Mammuthus subplanifrons is the oldest representative of the genus Mammuthus, known from around 6.2-3.75 million years ago during the late Miocene-early Pliocene in what is today South Africa and countries of East Africa, especially Ethiopia, as well as possibly central Africa. They already presented some of the unique characteristics of mammoths, like the spirally, twisting tusks.

== Taxonomy ==
M. subplanifrons has been described as having a "slightly tortuous" taxonomic history.
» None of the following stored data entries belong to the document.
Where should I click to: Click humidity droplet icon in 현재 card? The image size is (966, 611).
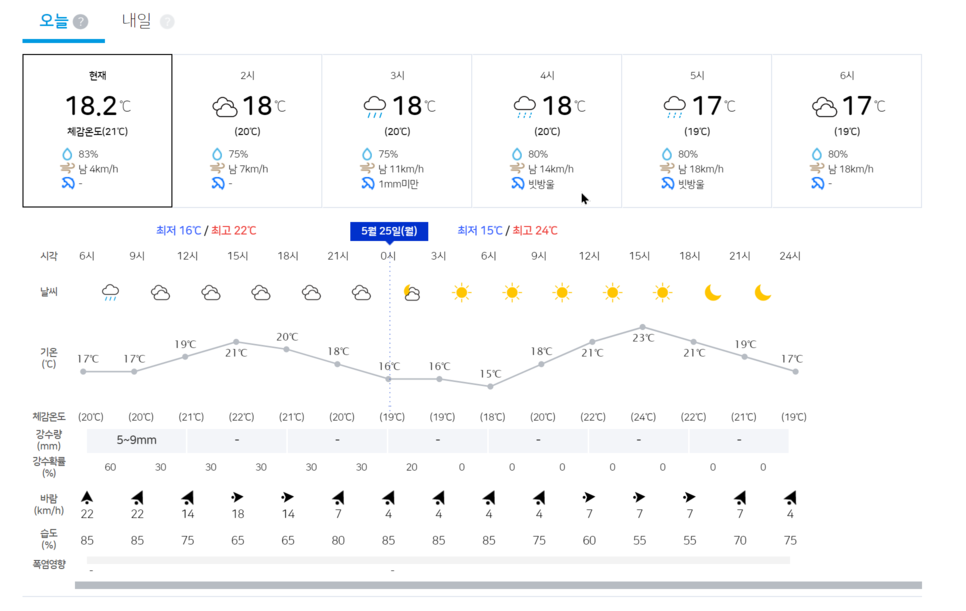coord(67,154)
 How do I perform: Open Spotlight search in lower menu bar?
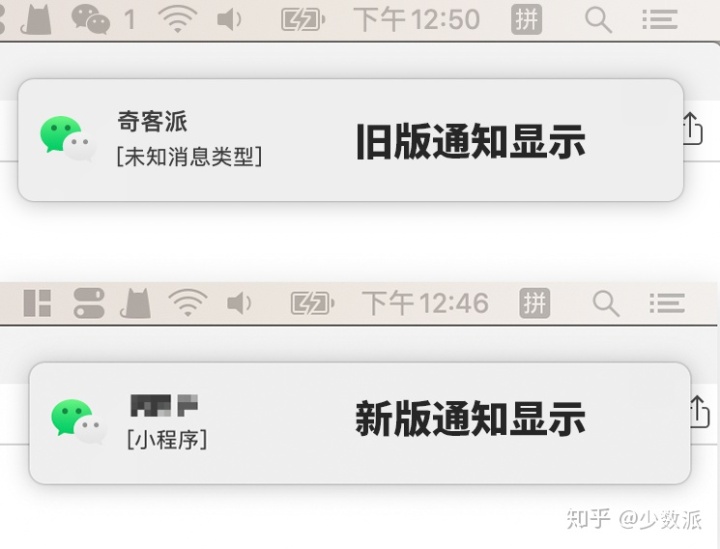pos(606,303)
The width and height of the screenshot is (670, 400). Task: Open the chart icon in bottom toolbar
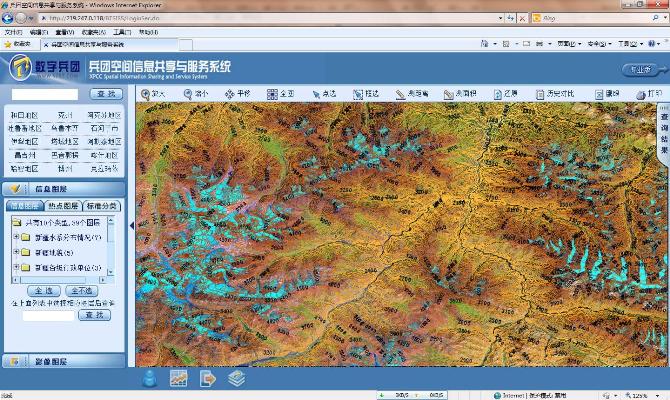pos(179,378)
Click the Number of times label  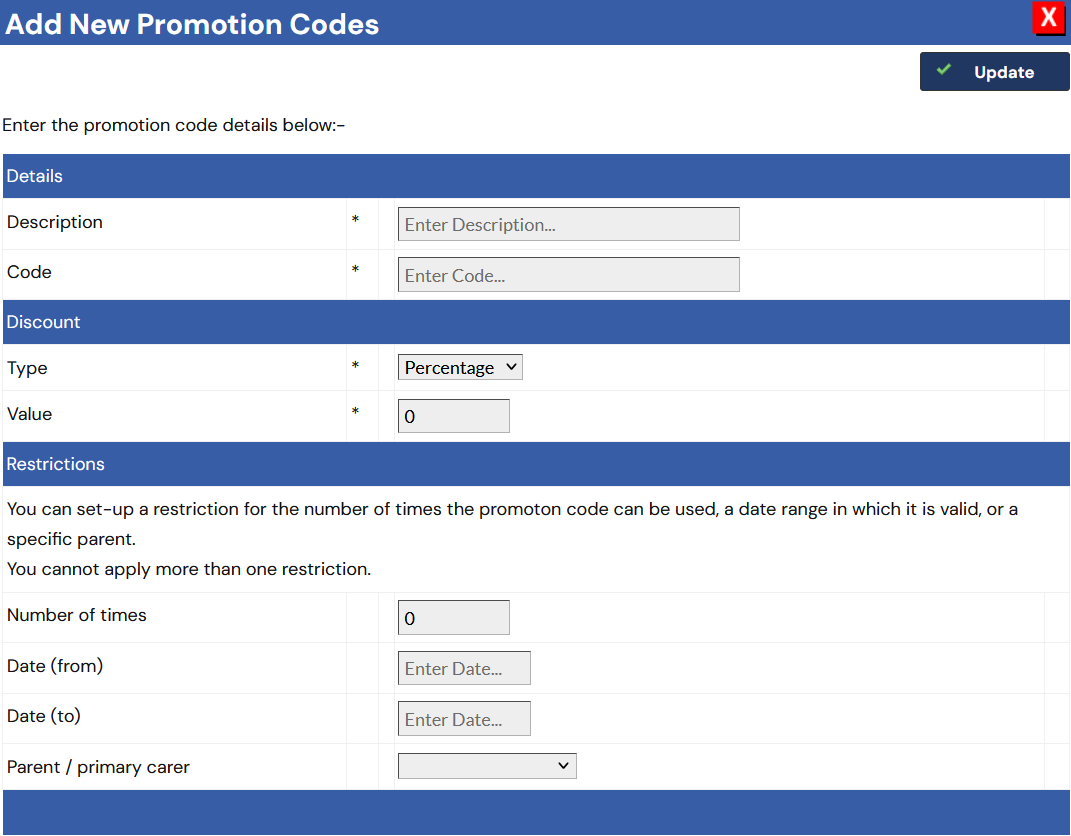[x=77, y=615]
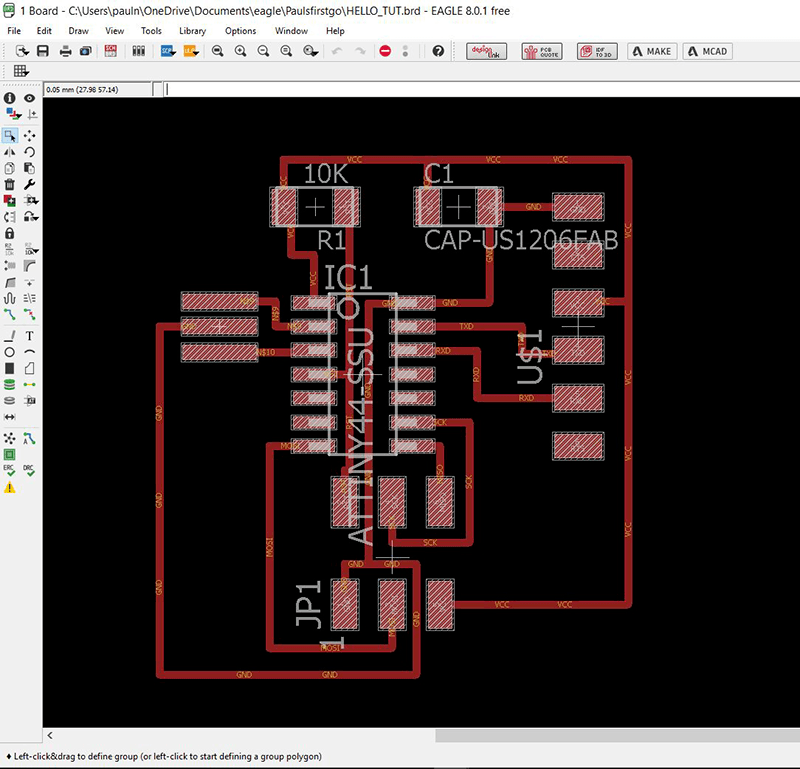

The species was first named as Archidiskodon subplanifrons by Henry Fairfield Osborn in 1928 (Archidiskodon was historically used primarily, but not exclusively for species now placed in Mammuthus). The type specimen is a partial lower third molar (MMK 3920) collected from the Vaal River in South Africa. However, it has been subsequently argued that this specimen does not actually belong to Mammuthus, but instead is actually a specimen of Loxodonta (likely Loxodonta cookei), and thus a neotype should be selected that actually belongs to Mammuthus. It has been suggested that as currently recognised, the species is effectively a wastebasket taxon. The species is primarily known from dental remains.' A 2016 study attributed the skull and partial skeleton KNM-KP 385 to the species, but this in error and actually represents the holotype skeleton of Loxodonta adaurora. In 2009, it was suggested that Loxodonta adaurora is indistinguishable from Mammuthus subplanifrons. However, other authors have continued to regard the species as distinct, and contend that the similarities between the two species are superficial.'

== Description ==
The species is almost entirely known from dental remains and no skulls have been found. A lower jaw attributed to the species (SAM-PQ-L 12723), from Langebaanweg in South Africa has a long and slender corpus (the front horizontal part which contains the teeth). The front of the lower jaw where the two halves of the jaw fuse (mandibular symphysis) is broken, but when complete was clearly quite elongate, though there is no evidence of lower tusks. The mandibular ramus (the back part of the mandible where it articulates with the skull) is relatively high. The third molars of M. subplanifrons have nine plates. The molar tooth wear shows a loop pattern and do not show loxodont (diamond-shaped) morphology. Tusks attributed to the species suggest that they were twisted like later mammoth species.
== Distribution and chronology ==
Specimens have been reported from South Africa, Kenya, Ethiopia, Malawi, and possibly Uganda and the Democratic Republic of the Congo, spanning from around 6.2 to 3.75 million years ago.' Specimens intermediate between M. subplanifrons and the later species Mammuthus africanavus have been reported from the Late Pliocene Hadar Formation, Ethiopia, dating to around 3.5 million years ago.

== Ecology ==
Isotope analysis of specimens from the Varswater Formation in South Africa suggests that M. subplanifrons was a flexible feeder.